The Treasury Department rebuffed concerns about using nuclear to produce hydrogen. "If a nuclear retirement is averted, then the additional demand from hydrogen production will not have induced emissions (elsewhere)," it said in a statement. The Treasury adjusted a draft plan from 2023 to allow nuclear power and other industries, such as natural gas using carbon capture to prevent the release of emissions, to qualify for billions of dollars worth of credits to make hydrogen.
It offers technology-neutral hydrogen production credits of $3 per kilogram, but it was not immediately clear which producers could obtain the full benefit. The rules provide "certainty that hydrogen producers need to keep their projects moving forward and make the United States a global leader in truly green hydrogen," said John Podesta, the senior adviser to Biden for international climate policy. Currently, most hydrogen is produced using fossil fuel energy at a fraction of the cost of hydrogen that relies on emissions-free power.

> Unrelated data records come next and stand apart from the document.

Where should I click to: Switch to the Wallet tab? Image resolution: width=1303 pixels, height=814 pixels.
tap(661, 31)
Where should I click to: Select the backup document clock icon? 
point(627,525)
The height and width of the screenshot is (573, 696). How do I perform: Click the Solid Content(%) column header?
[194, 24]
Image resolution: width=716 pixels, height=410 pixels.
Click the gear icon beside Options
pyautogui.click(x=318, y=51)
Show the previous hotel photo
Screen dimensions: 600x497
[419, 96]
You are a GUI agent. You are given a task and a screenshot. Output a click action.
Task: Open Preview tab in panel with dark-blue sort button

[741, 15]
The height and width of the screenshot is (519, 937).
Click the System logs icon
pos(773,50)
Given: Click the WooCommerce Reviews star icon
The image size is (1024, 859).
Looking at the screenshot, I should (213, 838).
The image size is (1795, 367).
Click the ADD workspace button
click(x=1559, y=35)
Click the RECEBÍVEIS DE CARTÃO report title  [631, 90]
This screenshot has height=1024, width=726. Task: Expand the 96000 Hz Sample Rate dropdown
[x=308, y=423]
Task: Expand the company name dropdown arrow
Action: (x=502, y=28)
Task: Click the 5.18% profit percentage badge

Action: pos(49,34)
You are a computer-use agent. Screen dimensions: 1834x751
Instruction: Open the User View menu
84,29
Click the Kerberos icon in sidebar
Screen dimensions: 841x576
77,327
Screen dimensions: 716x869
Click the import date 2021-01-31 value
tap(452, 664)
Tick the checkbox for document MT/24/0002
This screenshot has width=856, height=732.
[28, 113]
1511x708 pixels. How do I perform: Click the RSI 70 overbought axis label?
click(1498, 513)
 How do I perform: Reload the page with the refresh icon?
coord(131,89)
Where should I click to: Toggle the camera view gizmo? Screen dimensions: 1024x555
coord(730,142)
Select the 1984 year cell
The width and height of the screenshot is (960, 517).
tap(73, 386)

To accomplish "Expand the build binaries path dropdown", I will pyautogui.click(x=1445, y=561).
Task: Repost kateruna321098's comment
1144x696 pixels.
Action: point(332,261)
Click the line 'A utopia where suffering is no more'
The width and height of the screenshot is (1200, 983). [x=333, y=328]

The rules stipulate that a maximum of 200 megawatts of a reactor's power-generation capacity can be considered new clean power eligible for credits if they were otherwise at risk of being shut down due to poor economics. U.S. reactors typically range from 300 MW to more than 1,000 MW. The rules also allow reactors that restart after being shut to obtain credits.
Constellation Energy, the country's largest generator of nuclear power, said the rules were a win for the industry. But the rules' restrictions complicate the path for using nuclear to make hydrogen. Constellation said it will have to evaluate the feasibility of its proposed $900 million hydrogen project at its LaSalle nuclear plant in Illinois, and its role in a Midwest hydrogen hub.
It is uncertain how the incoming administration of President-elect Donald Trump will approach hydrogen. Frank Wolak, CEO of the Fuel Cell and Hydrogen Energy Association, said in a statement the industry can "look forward to conversations with the new Congress and new Administration regarding how federal tax and energy policy can most effectively advance the development of hydrogen."
The rules allow some natural-gas-fired facilities that produce hydrogen to access the credits if they install equipment to capture and bury their carbon-dioxide emissions.